The Taiwan student protest inspired over 100,000 thousand Taiwanese protesters to take to the streets of the capital Taipei on Sunday, rallying against the trade deal with China that was hastily pushed through Parliament 2 weeks ago. Police estimated the numbers to be above 115,000 people, while The Associated Press (AP) estimated around 200,000 people.
The China trade deal would allow Chinese and Taiwanese freedom to set up businesses in each other’s territory. The protesters, led by Taiwan students’ Sunflower Movement got fired up two weeks ago when Taiwan’s ruling party pushed the trade bill through the parliamentary review process without bipartisan discussion, according to a Wall Street Journal report.
People from all levels of society joined in, from mothers with toddlers to professionals, blue collar workers, grandpas, and of course, the student activists.
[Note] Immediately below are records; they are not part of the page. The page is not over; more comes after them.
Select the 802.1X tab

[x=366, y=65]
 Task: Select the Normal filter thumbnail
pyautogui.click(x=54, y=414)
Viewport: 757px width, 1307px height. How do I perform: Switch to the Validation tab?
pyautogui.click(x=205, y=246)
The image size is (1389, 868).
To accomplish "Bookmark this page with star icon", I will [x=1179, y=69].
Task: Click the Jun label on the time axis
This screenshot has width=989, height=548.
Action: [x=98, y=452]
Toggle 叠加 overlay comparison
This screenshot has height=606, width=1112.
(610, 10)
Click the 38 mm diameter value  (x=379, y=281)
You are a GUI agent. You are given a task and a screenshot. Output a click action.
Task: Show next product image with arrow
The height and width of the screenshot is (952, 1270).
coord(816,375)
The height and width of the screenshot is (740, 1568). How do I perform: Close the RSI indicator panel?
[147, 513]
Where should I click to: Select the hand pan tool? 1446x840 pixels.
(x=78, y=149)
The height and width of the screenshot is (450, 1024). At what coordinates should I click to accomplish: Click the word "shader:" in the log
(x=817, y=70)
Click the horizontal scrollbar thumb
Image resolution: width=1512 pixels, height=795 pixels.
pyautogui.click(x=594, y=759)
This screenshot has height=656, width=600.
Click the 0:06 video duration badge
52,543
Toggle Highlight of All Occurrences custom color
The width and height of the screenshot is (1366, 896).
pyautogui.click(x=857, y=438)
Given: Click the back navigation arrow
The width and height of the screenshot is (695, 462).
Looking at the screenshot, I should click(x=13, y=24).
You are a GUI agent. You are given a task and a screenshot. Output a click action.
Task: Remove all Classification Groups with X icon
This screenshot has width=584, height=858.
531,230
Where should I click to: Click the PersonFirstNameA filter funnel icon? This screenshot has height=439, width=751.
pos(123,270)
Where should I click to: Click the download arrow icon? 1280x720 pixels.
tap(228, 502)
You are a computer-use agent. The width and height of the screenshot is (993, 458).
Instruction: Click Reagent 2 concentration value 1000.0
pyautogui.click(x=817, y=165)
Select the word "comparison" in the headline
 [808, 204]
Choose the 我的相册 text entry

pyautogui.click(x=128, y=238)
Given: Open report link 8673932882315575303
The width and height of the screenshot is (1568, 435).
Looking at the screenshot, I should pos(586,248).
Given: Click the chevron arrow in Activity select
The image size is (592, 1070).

Characteristic of Taiwanese events, they were all uniformly sporting the same colors—this time black and yellow—with many holding sunflowers as a symbol of hope.
“We must safeguard our island’s interests,” said Chin Mei Ching, a 29-year-old mother who was pushing her 1-year-old daughter in a buggy, in a Reuters report. “We have to guard against China using the economy to control us.”
President Ma asked to step down
Taiwanese President Ma Ying-jeou has consistently made ties between China and Taiwan closer and stronger since he took power, as he insists that increased trade with China is essential to maintain Taiwan’s economic competitiveness. However, many Taiwanese greatly distrust China’s intentions for their nation.
Taiwan split from China 60 years ago, when the Communist Party took over China. Taiwan has staunchly remained independent, while China still considers it part of its territory.
Taiwan students fight back
Not being ones to sit back, Taiwanese students stormed Parliament on March 18, and ended up blockading the doors shut with furniture. They had asked President Ma to retract the trade agreement, and have it go through correct legal processes and be rewritten, and they also asked for an apology. But they were met with silence.
The protesters, at first mostly college students, say the trade deal with China could harm Taiwan’s economy, democratic system, and national security, according to CNN.
“The trade agreement was not supervised by the people of Taiwan, and benefits only big companies, and harnesses our jobs,” wrote iReporter George Chang to CNN.
However, Ma has said the protests will not impact the “potential for a meeting with Chinese President Xi Jinping,” according to a Reuters report. Both leaders have expressed interest in a ground-breaking meeting, though no details have been solidified.